For all our talk in these blog pages about the importance of NOT managing your SAM program via countless Excel spreadsheets, the not-so-secret truth is that there are many spreadsheets floating around in all our SAM lives.

I have a confession to make: for years, I worked professionally every day in Microsoft Access. And during that time, I scarcely touched Excel –in fact, I had no idea how to create a simple pivot table! It wasn’t until I found myself in a SAM analyst role that I had to break into the Excel realm. In this way, my experience is the polar opposite of most folks’. But my years of working with data tables have taught me valuable lessons that are worth keeping in mind when working with Excel files. I’m happy to say I’ve become quite comfortable with Excel, but I thought I’d use today’s blog to make the case for “thinking like a database” when using spreadsheets.

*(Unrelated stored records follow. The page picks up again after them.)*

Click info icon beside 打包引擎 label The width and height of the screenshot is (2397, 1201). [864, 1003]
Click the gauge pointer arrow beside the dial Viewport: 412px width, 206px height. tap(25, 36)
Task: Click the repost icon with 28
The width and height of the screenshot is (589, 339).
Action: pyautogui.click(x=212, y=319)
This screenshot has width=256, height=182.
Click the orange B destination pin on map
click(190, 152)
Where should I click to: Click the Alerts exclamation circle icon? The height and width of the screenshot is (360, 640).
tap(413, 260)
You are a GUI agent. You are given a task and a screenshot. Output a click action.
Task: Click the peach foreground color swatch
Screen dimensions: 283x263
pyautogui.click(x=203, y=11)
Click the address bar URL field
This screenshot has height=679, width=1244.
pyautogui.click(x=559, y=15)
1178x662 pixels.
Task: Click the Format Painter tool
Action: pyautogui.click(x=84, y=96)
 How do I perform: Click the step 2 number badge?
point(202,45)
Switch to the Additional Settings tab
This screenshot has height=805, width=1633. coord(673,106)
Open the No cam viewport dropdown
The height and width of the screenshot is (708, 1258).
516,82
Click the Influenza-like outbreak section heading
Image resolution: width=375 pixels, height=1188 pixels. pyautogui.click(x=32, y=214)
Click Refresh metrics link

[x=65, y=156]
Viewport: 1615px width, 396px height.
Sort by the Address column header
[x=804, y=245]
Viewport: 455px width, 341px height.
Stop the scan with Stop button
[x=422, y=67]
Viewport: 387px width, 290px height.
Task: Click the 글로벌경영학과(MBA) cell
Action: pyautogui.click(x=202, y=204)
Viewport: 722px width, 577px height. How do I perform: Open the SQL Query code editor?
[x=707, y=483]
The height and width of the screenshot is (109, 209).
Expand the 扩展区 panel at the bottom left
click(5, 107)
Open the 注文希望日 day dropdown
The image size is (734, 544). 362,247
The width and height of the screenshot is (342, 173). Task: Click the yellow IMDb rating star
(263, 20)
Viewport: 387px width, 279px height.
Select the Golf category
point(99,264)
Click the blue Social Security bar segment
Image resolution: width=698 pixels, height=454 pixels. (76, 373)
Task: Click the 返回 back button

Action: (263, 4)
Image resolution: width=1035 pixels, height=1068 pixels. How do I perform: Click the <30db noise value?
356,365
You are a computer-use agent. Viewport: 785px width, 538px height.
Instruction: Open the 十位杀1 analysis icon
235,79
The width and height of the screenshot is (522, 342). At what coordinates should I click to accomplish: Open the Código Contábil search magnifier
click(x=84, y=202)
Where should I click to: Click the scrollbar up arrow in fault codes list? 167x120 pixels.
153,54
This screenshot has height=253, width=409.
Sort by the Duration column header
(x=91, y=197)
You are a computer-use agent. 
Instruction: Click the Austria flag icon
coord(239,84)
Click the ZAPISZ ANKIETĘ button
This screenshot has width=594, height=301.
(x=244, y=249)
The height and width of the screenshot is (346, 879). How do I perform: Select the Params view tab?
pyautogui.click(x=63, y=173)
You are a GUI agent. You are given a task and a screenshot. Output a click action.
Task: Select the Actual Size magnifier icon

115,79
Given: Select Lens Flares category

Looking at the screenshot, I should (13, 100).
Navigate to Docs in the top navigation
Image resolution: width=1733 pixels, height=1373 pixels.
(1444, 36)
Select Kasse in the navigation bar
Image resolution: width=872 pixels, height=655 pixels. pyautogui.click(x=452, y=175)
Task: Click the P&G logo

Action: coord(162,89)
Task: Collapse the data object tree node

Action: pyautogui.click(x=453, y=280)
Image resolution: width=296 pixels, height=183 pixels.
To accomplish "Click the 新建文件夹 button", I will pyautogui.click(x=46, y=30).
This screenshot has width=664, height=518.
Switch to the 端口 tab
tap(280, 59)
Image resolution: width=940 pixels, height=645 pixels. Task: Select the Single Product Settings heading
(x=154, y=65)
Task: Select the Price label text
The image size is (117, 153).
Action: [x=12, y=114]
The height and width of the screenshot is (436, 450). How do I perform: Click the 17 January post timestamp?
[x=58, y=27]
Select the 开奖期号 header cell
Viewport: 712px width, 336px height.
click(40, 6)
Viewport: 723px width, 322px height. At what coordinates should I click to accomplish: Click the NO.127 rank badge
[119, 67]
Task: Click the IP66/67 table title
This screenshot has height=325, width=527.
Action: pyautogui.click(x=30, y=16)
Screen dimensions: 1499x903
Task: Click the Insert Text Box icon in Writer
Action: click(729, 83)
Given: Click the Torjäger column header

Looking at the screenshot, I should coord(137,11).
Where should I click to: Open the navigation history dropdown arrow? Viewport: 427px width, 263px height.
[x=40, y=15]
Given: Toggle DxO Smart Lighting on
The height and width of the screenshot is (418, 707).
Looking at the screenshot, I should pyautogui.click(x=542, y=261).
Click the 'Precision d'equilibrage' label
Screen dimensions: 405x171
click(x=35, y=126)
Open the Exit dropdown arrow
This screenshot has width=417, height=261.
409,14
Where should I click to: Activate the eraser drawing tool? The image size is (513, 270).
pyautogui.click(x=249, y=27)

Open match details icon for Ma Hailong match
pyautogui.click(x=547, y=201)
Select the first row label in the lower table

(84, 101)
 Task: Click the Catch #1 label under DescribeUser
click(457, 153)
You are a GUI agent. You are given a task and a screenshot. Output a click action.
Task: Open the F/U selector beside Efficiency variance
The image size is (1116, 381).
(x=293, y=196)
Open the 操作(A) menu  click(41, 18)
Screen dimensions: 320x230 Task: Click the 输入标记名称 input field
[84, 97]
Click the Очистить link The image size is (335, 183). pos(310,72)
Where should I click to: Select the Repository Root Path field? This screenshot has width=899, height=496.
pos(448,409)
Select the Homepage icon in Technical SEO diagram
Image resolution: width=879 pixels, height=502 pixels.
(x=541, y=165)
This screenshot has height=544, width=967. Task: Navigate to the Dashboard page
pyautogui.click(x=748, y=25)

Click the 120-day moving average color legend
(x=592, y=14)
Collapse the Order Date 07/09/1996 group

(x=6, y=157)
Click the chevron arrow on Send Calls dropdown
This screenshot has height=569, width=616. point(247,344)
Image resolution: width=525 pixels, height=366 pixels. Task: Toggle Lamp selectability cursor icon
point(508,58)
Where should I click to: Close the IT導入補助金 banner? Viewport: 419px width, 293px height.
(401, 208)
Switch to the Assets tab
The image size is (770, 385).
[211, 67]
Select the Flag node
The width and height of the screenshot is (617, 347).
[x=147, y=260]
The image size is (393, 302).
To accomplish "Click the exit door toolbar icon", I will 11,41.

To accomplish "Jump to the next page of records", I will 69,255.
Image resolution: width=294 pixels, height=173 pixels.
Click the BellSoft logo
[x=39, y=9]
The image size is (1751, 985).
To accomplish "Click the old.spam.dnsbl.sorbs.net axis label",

Why, you might ask, would this be useful? And in particular, why useful to SAM? The answer is this: anything we can do to create repeatable, standardized data formats in all our work will make mountains of difference if we want to scale up to larger data formats. The very large amount of data generated in SAM activities, and the tendency to find ourselves repeating the same steps with updated data, make a great case to scale up to a database. So it can only benefit us to practice database-like approaches to how we set up our spreadsheet files.

How often can we say that we work with ever larger Excel files which eventually become too big and slow? Sometimes they even have more rows of data than Excel can accommodate! Those vlookups and sumifs start to crawl when there’s too much data, don’t they? With SAM data, we’re often dealing with hundreds of thousands of records extracted from discovery tools, creating unwieldy and bloated spreadsheet files.

If you can become comfortable with the basics of Access or SQL, you can take these burdensome, slow files, and let the database engine rip through queries and calculations in a fraction of the time required by Excel. What’s more, once you’ve established a format for the table, you can easily import NEW data and QUICKLY RERUN the same analyses without the setup time required in Excel. I won’t get into those basic skills in this forum, but you can see the benefit a database offers in this regard.

Sounds great, but it’s true there’s a significant caveat. With Excel, you have the beauty of almost limitless possibilities – you can put any kind of entry in any cell you choose; you can change your mind and put something completely new in a cell you previously populated. You can add colors and formatting to stress certain points. But in a database, the table is just a dumb container of data. Once you set the data types allowed in a given field, you cannot put just any value there – a numerical field requires numbers, not text; a date field is always a date field; etc. There’s little to no formatting available to highlight certain data. As you fill up that table with the data, it will just sit there, boring and basic. So why do it? Well, again, it comes down to the speed advantages afforded by databases when you’re ready to analyze the data.

Because you may not see the immediate need to use the database table, let’s say you prefer to continue working with Excel. This is certainly a valid approach – you’re familiar with Excel and its features after all. But there’s every reason to cultivate a habit of thinking of your Excel files as database tables – meaning forcing yourself to consider every column or row as one database field requiring consistent data types. Resist the temptation to break with these conventions as you add or manipulate data. A few suggestions to start with:

  • If you want to include a comment about a particular record, use a comment field to do so – avoid embedding comments using Excel’s “add comment” feature. 
  • Keep the column names brief and concise. Avoid lengthy field names.
  • Don’t repeat column names. If you must, make them unique by adding a numeric postfix.
  • Give each record a unique numerical ID. This is useful in databases, but also gives you a handy way to return to the original sort order after you’ve re-sorted the table.

If you’re good about this, you’ll find you have nice, clean data that is easy to import into a database table whenever you desire. It also enforces the discipline of thinking of individual fields, rather than a completely free-form format. Then, if you decide to upsize to a database table, you can quickly and painlessly do so, and take advantage of the scale and power of a database engine.

Get in the habit, too, of establishing templates with data types spelled out for your teammates and others in your organization. The more you can cultivate a culture where data is provided and exchanged in a standardized and clean format, the better for everybody! This instills an expectation that data will be prepared carefully and without “one-off” treatments. Even in Excel, this makes it easy to know what to expect in a given file – whether or not you ever upsize to a database table.

I find these points are particularly valuable for SAM, simply because of the volume of data in view for many of our analyses. Though these pointers are applicable to a broad range of use cases, SAM presents us with a remarkably persuasive argument for these “think like a database” concepts.

What about you? Do you like to “think like a database” when handling your SAM (or other) data? Give us your tips and pointers!